Any program recommendations for someone at my level/goals? For the past few months I've completely stalled out on all my lifts and the worst part is some even seem to be going down. I've tried things like taking a week off but I seem to come back at the same level.
Personally, I'm more focused gaining strength over simply gaining body weight. I'm guessing I may be attacked for this but I would like to accomplish my year goals at around my weight, or something between 155-165. Long term lift goals are definitely much higher but at least by the end of my upcoming school year I would like to accomplish my short term goals.
The reason is a combination of having slight pseudo gyno (and being afraid of what it looks like at higher weights) and being a little vain in that I like the idea of being the smaller guy who unexpectedly lifts big weights. If I ever get gyno surgery I'm sure my perspective may change but for now strength + possible a little more weight is the goal.
Diet 1st morning meal 7:50ishAM)- MGN whey shake in 8oz of 2% milk + slice of sprouted bread + 2 tblspoons almond butter
5th meal 8PM Pre Gym - 3 whole eggs, 1 serving steel cut oats, few frozen blueberries
Probably get started at gym at around 8:45 after driving and preparing for gym (pre gym dump, foam rolling etc etc). I also usually eat a banana just as im about to start lifting to make sure I don't start feeling a little hungry at the gym
Right after gym- 8 OZ 2% milk + MGN whey shake
Food I cram in before heading to sleep - 4 OZ greek yogurt, handful of walnuts, 2 more eggs, avocado.
The lack of meat apart from the sardines is because I have to sneak it in.. usually in can form since, unless it is during my university semester where I live in a dorm and can eat anything, I live with my parents who are vegetarians
Yes and no. Weight moves weight. As you gain weight, fat included, your leverages change. SO if you gain 75lbs, even if 50% is fat, your chest will stick out farther and the bar won't have to come down as far and makes you "stronger" because it shortens your stroke. BUT in general you are correct, as what I'm describing above isn't going to double your bench, where as gaining X amount if muscle will eventually double your bench.
A rank beginner can and will most likely lose fat and gain muscle at the same time, and can get "stronger" without gaining anything just due to adaption & learning good form and mental confidence. BUT again, in general you are correct, and will be better served to think in the terms you are.
If you always stay at a certain weight, you will reach strength limits eventually. I've sat at 200 for quite a while now, and have decided to gain another 10-15 lbs to boost my strength, because at 200 lbs, my strength was more or less maxed out.
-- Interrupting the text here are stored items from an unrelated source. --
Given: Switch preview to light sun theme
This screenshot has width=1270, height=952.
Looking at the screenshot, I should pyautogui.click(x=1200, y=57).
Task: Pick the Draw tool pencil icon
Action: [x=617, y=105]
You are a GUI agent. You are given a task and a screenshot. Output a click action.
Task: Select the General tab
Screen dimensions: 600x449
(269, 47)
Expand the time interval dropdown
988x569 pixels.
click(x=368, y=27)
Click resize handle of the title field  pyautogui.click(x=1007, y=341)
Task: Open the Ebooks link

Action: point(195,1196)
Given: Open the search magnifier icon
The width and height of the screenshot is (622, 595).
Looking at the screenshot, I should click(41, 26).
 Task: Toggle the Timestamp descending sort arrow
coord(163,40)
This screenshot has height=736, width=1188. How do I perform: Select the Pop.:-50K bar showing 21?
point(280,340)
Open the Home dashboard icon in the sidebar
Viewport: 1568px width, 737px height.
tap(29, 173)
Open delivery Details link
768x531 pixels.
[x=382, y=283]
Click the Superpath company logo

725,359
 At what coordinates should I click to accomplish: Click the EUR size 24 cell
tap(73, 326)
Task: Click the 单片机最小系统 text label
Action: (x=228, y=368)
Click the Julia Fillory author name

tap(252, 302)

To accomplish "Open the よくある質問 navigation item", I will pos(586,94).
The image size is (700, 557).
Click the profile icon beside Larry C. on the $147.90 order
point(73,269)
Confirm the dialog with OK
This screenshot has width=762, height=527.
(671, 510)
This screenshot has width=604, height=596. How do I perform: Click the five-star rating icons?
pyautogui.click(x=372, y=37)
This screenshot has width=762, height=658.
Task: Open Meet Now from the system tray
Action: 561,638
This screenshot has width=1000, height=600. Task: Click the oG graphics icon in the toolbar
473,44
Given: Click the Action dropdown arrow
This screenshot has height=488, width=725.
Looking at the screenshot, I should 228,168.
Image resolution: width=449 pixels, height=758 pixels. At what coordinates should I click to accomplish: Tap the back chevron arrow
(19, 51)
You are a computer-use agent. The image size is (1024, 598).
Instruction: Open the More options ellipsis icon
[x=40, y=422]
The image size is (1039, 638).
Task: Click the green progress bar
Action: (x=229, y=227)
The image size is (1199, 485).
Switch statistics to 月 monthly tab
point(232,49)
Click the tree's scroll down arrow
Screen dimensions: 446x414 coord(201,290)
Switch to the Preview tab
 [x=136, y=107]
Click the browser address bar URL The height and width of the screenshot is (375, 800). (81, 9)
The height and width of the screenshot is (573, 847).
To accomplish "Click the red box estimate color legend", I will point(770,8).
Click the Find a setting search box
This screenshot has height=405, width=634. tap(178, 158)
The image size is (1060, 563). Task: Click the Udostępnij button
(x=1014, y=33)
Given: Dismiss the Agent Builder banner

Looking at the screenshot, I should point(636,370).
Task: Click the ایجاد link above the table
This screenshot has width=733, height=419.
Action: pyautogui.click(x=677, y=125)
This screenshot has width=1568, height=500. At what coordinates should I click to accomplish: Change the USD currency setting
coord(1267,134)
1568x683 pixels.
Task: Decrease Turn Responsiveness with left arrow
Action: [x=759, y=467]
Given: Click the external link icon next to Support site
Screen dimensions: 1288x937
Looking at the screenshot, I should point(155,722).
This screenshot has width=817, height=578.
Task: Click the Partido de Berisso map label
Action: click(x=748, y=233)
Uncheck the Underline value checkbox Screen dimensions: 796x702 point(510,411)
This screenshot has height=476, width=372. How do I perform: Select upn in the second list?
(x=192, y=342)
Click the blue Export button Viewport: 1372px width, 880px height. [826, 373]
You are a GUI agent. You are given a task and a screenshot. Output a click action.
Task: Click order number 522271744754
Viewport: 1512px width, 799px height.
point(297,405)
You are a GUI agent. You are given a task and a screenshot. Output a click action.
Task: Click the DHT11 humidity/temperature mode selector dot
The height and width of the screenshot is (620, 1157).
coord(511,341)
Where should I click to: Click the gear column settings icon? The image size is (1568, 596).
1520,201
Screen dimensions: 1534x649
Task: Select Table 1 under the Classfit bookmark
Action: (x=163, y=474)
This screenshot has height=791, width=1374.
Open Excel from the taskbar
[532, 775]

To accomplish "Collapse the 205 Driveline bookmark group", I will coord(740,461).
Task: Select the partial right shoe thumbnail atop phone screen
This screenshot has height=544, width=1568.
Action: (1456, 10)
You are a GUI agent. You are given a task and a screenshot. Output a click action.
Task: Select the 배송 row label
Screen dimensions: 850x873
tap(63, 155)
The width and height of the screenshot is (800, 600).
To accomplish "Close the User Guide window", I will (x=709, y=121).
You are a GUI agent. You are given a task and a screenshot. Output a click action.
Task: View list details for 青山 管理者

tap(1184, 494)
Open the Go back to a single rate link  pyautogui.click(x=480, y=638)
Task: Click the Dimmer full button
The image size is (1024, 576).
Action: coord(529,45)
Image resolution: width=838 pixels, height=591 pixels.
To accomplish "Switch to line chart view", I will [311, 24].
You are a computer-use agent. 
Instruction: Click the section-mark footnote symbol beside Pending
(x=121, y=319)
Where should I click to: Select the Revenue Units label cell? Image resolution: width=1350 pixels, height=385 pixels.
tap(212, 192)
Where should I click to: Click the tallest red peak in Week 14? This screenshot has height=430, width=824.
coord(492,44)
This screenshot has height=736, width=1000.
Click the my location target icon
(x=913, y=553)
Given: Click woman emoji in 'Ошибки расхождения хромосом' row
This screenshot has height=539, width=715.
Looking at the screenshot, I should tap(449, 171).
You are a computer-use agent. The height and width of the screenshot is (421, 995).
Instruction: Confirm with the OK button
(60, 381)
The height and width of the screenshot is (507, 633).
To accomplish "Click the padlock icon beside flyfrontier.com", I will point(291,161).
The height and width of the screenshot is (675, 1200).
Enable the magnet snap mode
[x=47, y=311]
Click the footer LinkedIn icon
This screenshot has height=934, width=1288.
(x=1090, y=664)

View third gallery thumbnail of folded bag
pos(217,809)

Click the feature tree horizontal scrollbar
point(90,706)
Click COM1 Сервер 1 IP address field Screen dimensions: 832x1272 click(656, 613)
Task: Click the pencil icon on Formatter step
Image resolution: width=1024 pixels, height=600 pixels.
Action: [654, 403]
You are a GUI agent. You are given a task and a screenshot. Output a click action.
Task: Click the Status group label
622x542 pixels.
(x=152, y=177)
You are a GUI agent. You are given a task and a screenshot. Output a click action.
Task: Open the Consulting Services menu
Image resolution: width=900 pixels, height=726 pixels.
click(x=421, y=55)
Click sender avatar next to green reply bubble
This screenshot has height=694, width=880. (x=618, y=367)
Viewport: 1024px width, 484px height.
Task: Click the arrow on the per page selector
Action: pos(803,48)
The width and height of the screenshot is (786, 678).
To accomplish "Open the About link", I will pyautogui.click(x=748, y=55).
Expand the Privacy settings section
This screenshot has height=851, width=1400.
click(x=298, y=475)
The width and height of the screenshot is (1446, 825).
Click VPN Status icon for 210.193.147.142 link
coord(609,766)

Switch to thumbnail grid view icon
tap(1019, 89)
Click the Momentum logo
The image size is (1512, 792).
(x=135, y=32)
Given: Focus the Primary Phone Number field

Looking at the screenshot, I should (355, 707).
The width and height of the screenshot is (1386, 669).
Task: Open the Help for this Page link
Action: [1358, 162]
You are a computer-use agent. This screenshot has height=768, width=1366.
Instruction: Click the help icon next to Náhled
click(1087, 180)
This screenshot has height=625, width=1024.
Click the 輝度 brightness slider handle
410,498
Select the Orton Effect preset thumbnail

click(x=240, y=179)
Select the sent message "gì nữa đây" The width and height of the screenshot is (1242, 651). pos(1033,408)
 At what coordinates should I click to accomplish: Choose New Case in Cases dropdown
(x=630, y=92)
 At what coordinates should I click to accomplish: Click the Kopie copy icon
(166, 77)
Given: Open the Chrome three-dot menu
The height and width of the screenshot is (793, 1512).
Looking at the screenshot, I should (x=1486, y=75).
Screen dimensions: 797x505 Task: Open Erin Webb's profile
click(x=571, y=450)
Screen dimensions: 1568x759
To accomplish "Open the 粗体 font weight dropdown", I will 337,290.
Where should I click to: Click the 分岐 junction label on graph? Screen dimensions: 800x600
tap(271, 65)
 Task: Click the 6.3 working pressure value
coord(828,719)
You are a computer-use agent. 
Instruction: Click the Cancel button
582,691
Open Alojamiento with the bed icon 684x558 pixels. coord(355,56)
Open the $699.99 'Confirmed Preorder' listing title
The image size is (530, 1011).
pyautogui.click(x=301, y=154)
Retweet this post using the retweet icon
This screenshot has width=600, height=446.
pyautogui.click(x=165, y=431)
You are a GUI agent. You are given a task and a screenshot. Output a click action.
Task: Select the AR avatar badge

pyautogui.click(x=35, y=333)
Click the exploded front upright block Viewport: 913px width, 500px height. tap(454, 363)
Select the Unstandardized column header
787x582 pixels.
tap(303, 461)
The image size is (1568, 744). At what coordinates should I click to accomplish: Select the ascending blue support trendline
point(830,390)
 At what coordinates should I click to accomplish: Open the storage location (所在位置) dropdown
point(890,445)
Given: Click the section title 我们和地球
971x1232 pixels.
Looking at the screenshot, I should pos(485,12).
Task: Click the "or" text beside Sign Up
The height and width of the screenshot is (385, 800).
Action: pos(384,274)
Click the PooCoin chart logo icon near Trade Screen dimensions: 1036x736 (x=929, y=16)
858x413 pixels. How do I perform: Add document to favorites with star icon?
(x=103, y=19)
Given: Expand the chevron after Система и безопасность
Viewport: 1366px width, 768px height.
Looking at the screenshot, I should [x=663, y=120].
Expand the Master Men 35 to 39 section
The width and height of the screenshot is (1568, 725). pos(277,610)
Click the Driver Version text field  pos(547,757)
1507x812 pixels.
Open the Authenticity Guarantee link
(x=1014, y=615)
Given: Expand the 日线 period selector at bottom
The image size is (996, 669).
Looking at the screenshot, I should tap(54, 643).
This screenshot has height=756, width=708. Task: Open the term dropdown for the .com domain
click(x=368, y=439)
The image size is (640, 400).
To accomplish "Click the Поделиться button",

Eat more food, put on some weight, keep lifting, get stronger.
That is pretty disappointing...but I guess if there is no other way to achieve my goals I have to do it. Anyone have tips on where and what to add in to my diet to make sure I put on some pounds as cleanly as possible?
From looking at your diet a couple things if you want to gain weight as cleanly as possible. I see about 20 oz of dairy which probably contains a lot of sugar and carbohydrates that could maybe be replaced with almond milk if you need to mix something with your shakes. I used to drink milk as well but found that the added sugar and carbohydrates was not really great for keeping my body fat down as it can spike insulin levels.
I would also keep track of the amount of fat in your diet. Not saying limit it just make observations based on higher fat days vs. lower fat intake days and how you feel. You have some good fat sources in your diet already, walnuts, almond butter, and avocado. Do you have access to fish oil or a plant based omega 3 oil? I think that would help you as well.
On lower body lift days try higher carbohydrates and then days with lower carbohydrates and see how that feels. I used to think that I should be eating a lot of carbohydrates for energy but in truth the body doesn't need as much as you think. When I deadlift and squat or when I run a sled/prowler I usually eat 100-200 grams more of carbohydrates on those days, then on non-lift or pressing days I eat moderate to lower carbs.
From your earlier post I don't really understand why you can't eat meat when your at your parents, are they against you bringing meat into the house all together? I'm not saying meat is essential for lifting weights but it can be a great lean protein source and provide healthy fats.
Also something else that I would certainly add to your diet is more veggies and fiber. Anyway hope this helps.
Why is that disappointing? In addition to getting you stronger, being bigger makes you...well, just that, BIGGER. Unless you're a marathon runner, I fail to see the problem here...
And are you saying your parents won't LET you have meat in the house? If so...wow. But hey, slam those eggs. I've been going through a dozen eggs a day every day for the last 6-7 months, it does great thing for a person in addition to the rest of the food you normally eat.
From what I've seen, gyno looks less pronounced at higher bodyfat percentages because the fat hides the gland.
"The little guy who lifts big weights" only counts if they can lift BIG WEIGHTS. Like some freak who can bench 315 raw at 160 lbs. If you weigh 155 and can't bench 225, you're still small and weak. You need to EAT and GROW, attain the strength you want, then think about cutting body weight.